For an explanation, see the main splats page
- Arthropods with more than eight legs form several easily distinguished groups, the main ones being the crustaceans, the millipedes and the centipedes.
- Millipedes make a natural group: they are vegetarians, and they have two pairs of legs to each segment. Because of their diet, they are easy to culture.
- Centipedes make a natural group of venomous carnivores, with one pair of legs on each segment, unlike millipedes, which have two pairs of legs per segment.
- Spiders, scorpions and ticks make a natural grouping, based on their number of legs, but in other ways, they are quite distinct in their behaviour and anatomy.
- Spiders hunt in a variety of ways: orb weavers use a normal 'spider web', but others cast a net over their prey, while others chase their prey down in the open.
- Orb weaver spiders can be kept and observed, so long as they are placed on a frame standing in and over water, where they can make a web, but not escape.
- Some species of spiders, and some strains within species, can be social, grouping together. This is a useful characteristic when spiders arrive in a new place.
- Australian huntsmen spiders arrived in New Zealand in the recent past, and while they are rarely social in Australia, they are commonly social in New Zealand.
- Crustaceans make a natural group that is easy to study: slaters or woodlice can be cultured, and freshwater crustaceans can easily be kept in tanks.
- Charles Darwin used a careful analysis of their anatomy to show that barnacles are not shellfish but arthropods: their tentacles are highly modified legs.
- Insects make a natural grouping, because they all have six legs, and either have four wings, or can be shown to have evolved from four-winged ancestors.
- The changes in insects are called metamorphosis: starting as an egg, an insect larva becomes a pupa which becomes the adult form, called an imago.
- In social insects, it is common for all members of a colony to have exactly the same genes, and for one individual to lay all the eggs on behalf of all of them.
- In social insects, having identical genomes is important, because the actions of the sterile workers still go to improve the survival of their genome.
- The beetles or Coleoptera are a very diverse group of insects, but all of them have elytra, which are modified wings, protecting their flight wings.
- Flies have four wings, but fly with just two, the other two (the halteres) being reduced to a very small size and used for balance in flight.
- The role of the halteres in balance may be demonstrated by removing the halteres from an adult fly, which will then be unable to fly in the normal way.

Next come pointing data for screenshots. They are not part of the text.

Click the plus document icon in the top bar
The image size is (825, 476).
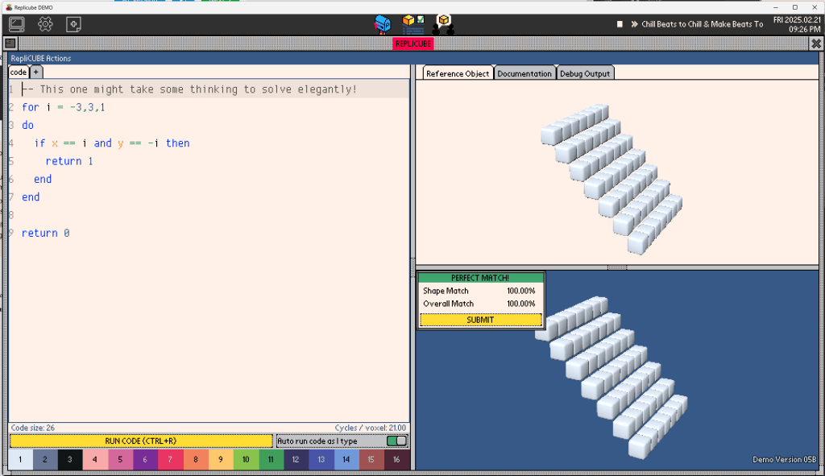[x=73, y=24]
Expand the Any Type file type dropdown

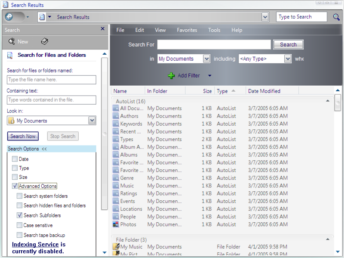click(x=288, y=59)
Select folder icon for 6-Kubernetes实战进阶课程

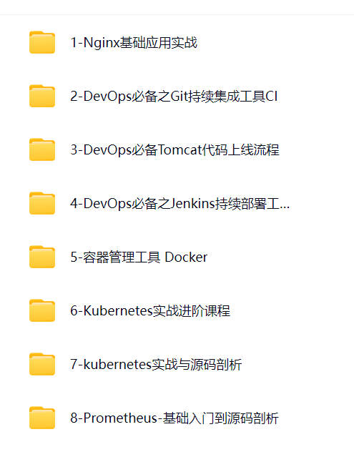[x=42, y=310]
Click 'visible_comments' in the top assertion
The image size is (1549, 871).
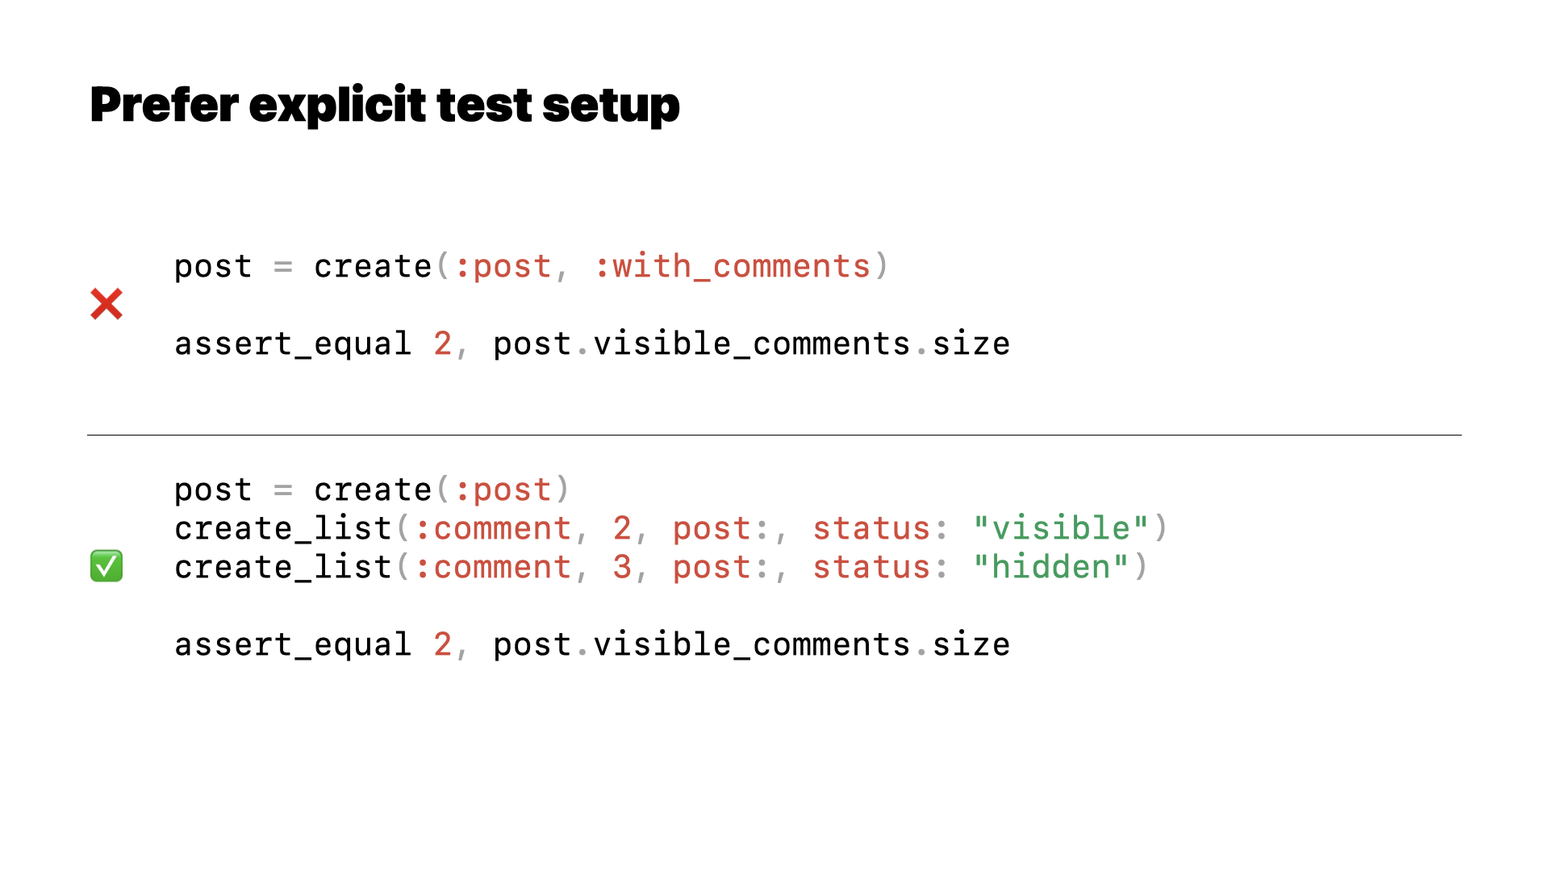[x=752, y=344]
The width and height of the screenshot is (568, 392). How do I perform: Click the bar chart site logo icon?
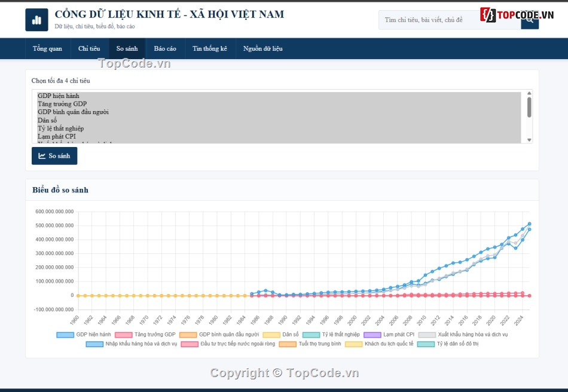36,20
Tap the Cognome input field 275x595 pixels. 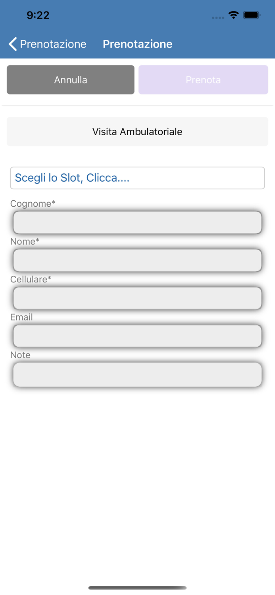tap(137, 222)
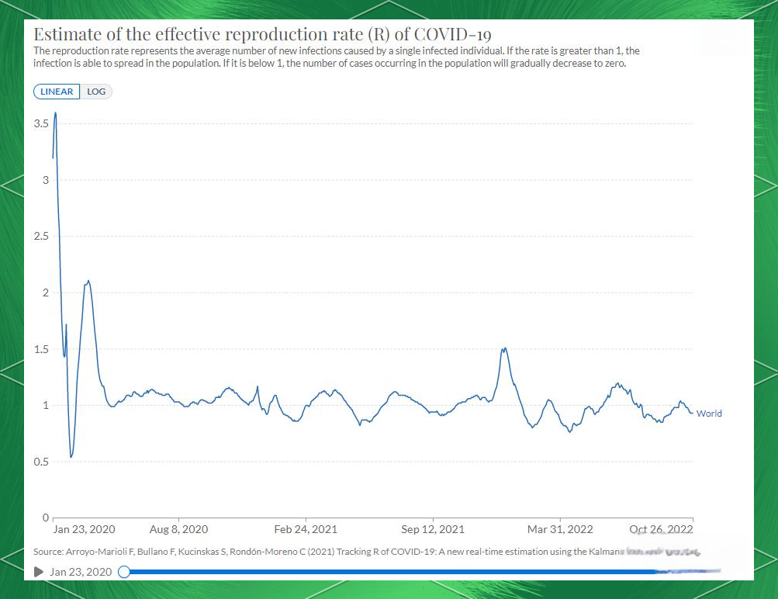Click the Jan 23, 2020 timeline start date
The image size is (778, 599).
[81, 572]
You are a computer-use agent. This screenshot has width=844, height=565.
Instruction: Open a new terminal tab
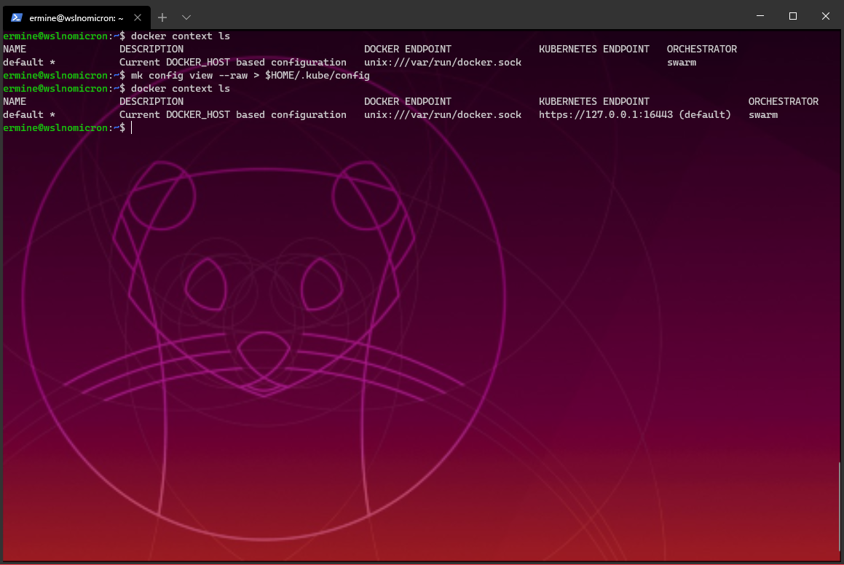pos(162,16)
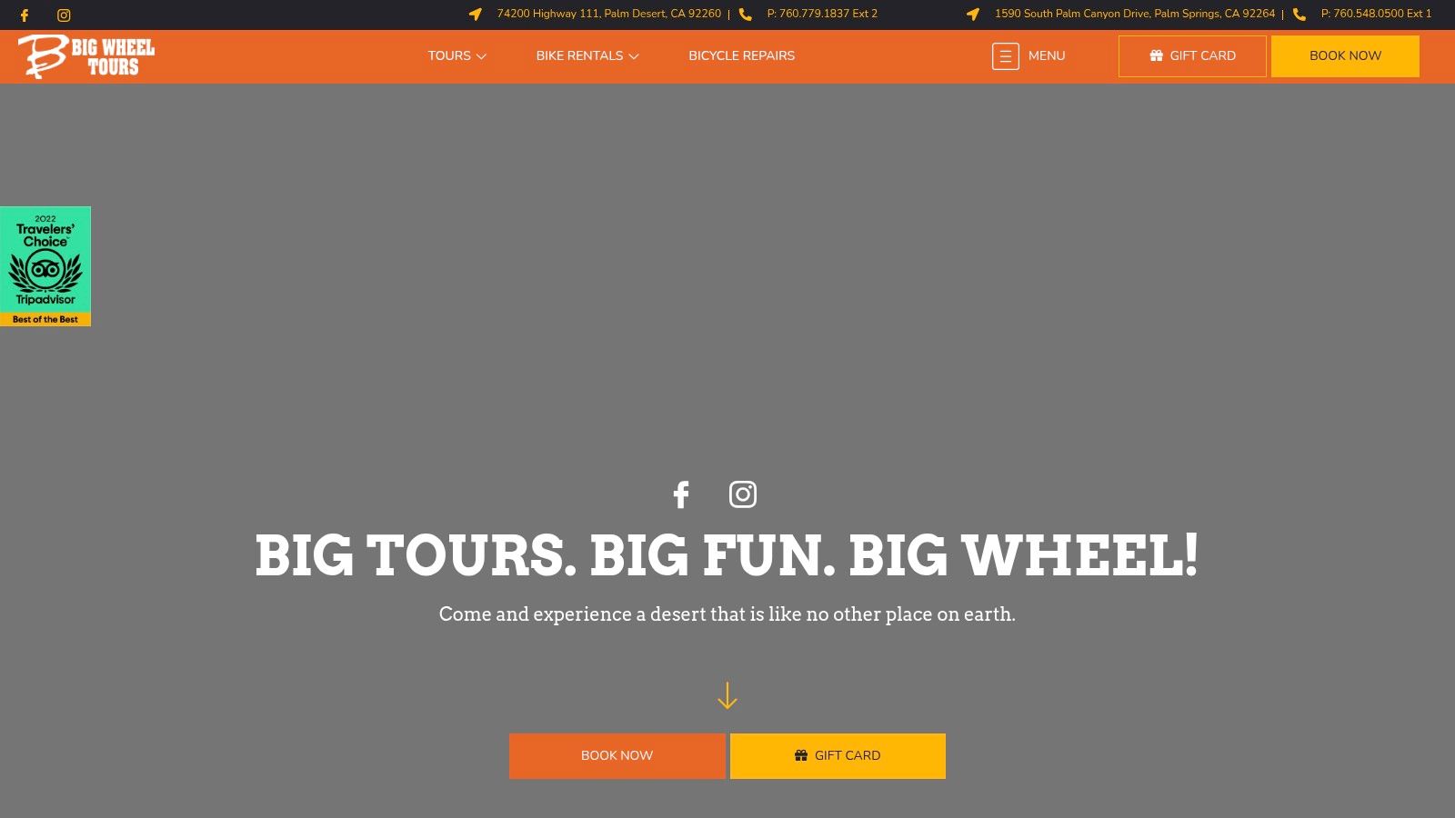The image size is (1455, 818).
Task: Click the yellow Book Now header button
Action: pos(1345,56)
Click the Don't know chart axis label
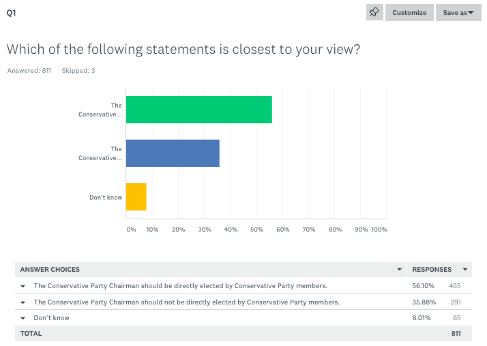This screenshot has height=346, width=487. [x=106, y=198]
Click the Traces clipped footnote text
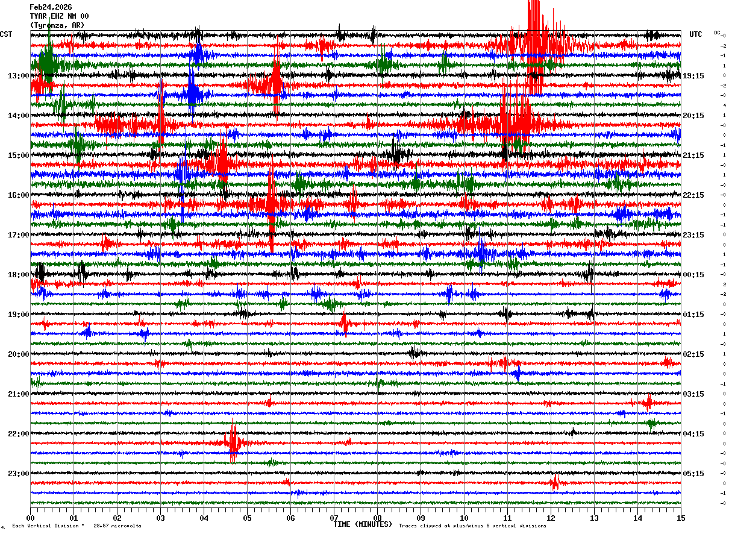 coord(472,526)
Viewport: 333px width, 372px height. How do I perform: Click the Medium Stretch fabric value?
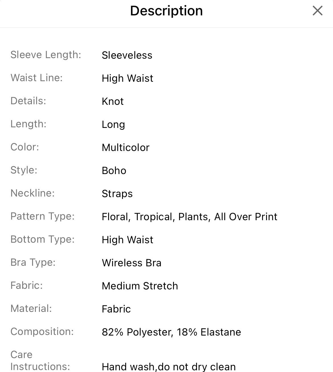pyautogui.click(x=140, y=286)
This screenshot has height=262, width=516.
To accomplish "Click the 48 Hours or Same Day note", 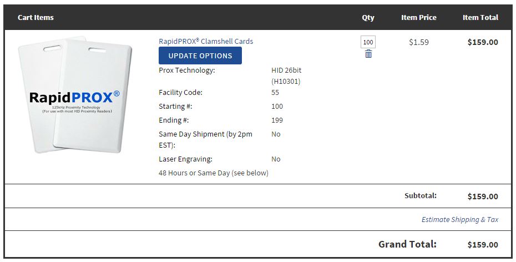I will tap(213, 173).
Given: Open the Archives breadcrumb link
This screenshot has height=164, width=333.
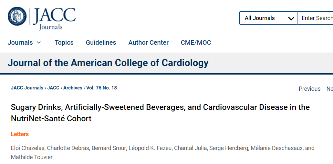Looking at the screenshot, I should (x=73, y=88).
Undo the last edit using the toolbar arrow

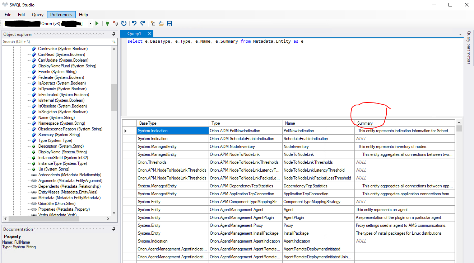[x=134, y=24]
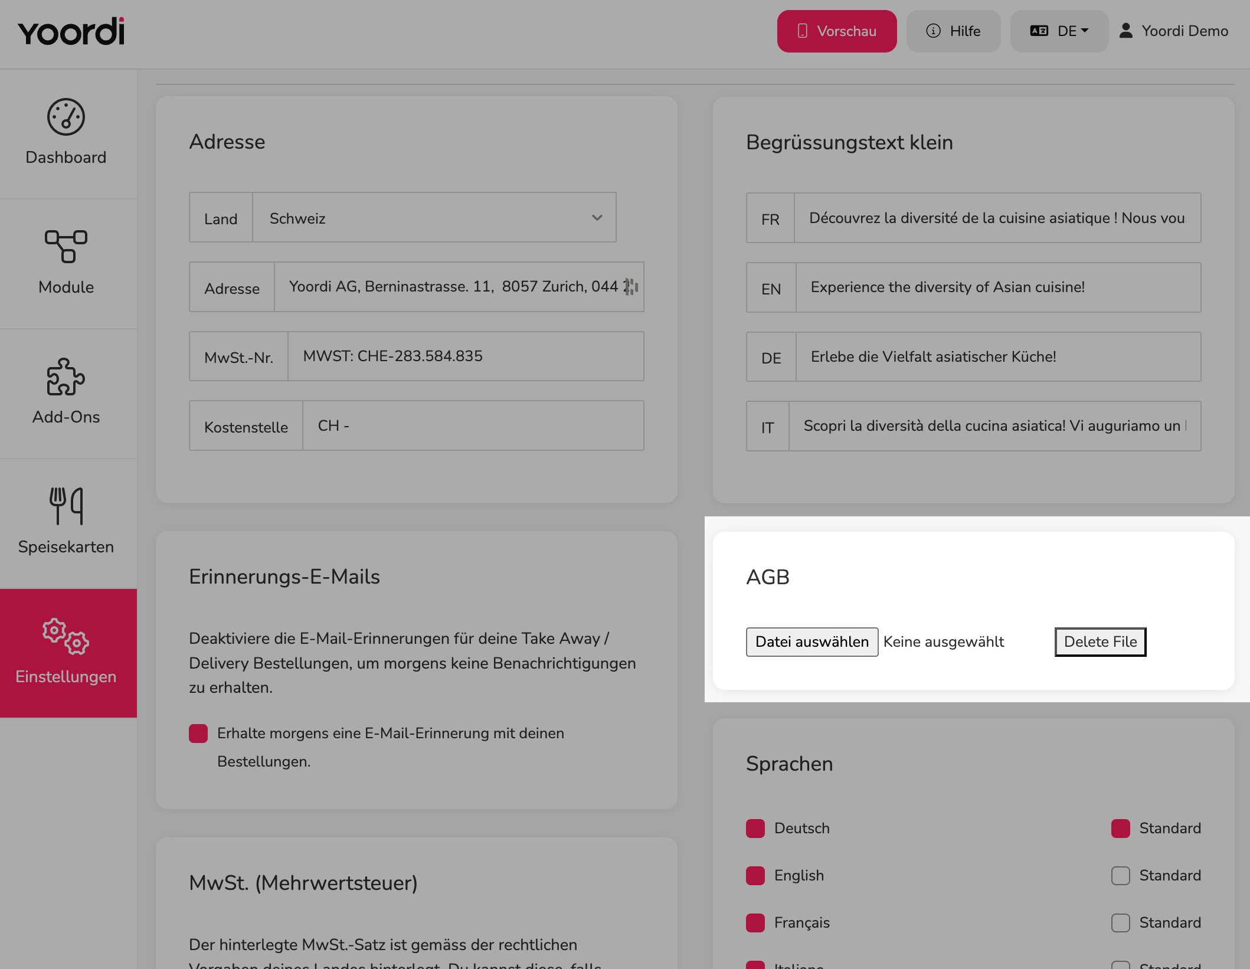Click the Yoordi logo
The image size is (1250, 969).
point(71,31)
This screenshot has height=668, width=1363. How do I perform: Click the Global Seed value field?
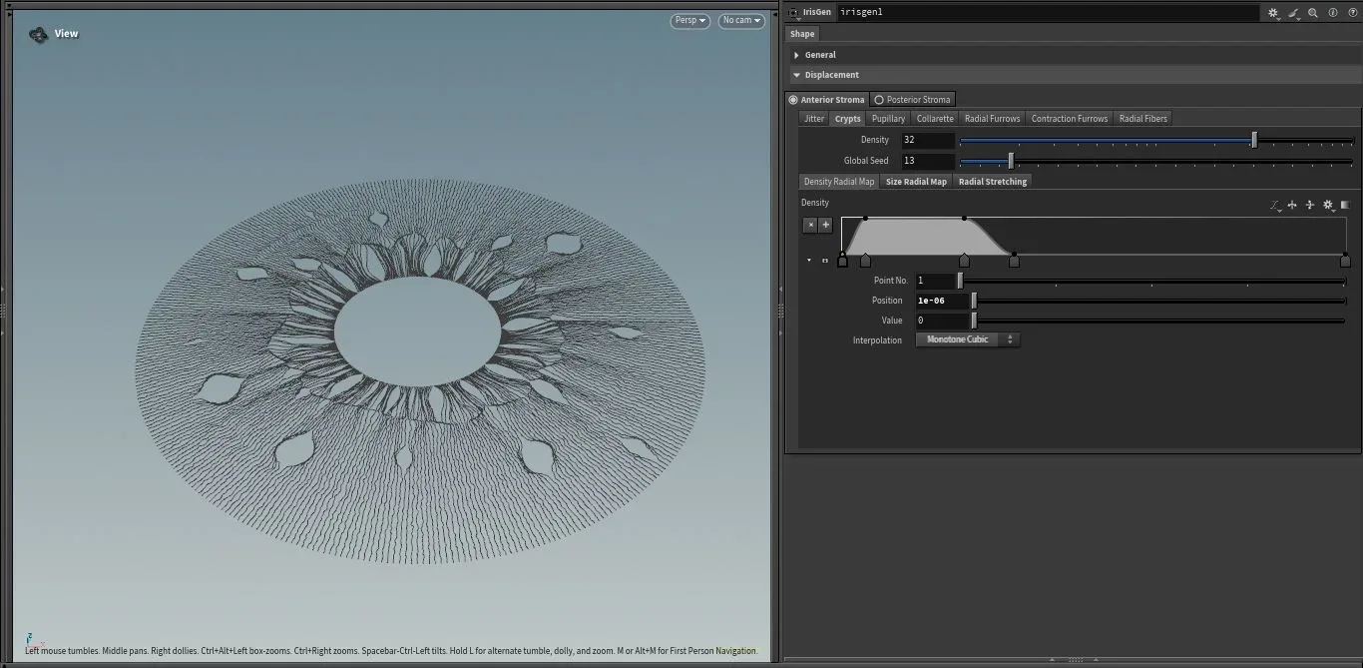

- Fruit flies can be cultured in the laboratory, and they were commonly used in genetics experiments, because they go through generations very rapidly.
- Mosquitoes are a natural division of the flies, based on their reproduction and feeding patterns, where males feed on plants, females on animals.
- Mosquitoes have three clear stages of development, with the egg, the larva and the pupa in water: mosquito development may be observed in captivity.
- The Hymenoptera (ants, wasps and bees) make a natural grouping: almost all of the Hymenoptera form group nests that have a complex social structure.
- Termites, otherwise called the Isoptera, have a complex social structure, featuring a variety of specialized forms or castes within the nest.
- Butterflies and moths are a natural grouping, but the butterflies and moths cannot be divided naturally on any differences, as the division is not a natural one.
- Butterflies and moths show a variety of adaptations to their environments and predators, including the development of 'fright eye' patterns on their wings.
- Caterpillars have specific food preferences, and females will normally lay eggs on food plants suitable for the caterpillars, for obvious evolutionary reasons.
- The Lepidoptera, the moths and butterflies, are varied in their size and form, they differ greatly in their food choices, and some migrate over long distances.
- Case moths always use local dead plants for their covering, and this can be demonstrated in the laboratory. Some case moths never develop wings.
- Some caterpillars and moths are protected by the toxins they eat, and in some cases, they can even pass this protection on to the next generation.
- Moths pollinate some white, heavily-perfumed flowers at night, and it seems that the flowers have developed these traits specifically to attract the moths.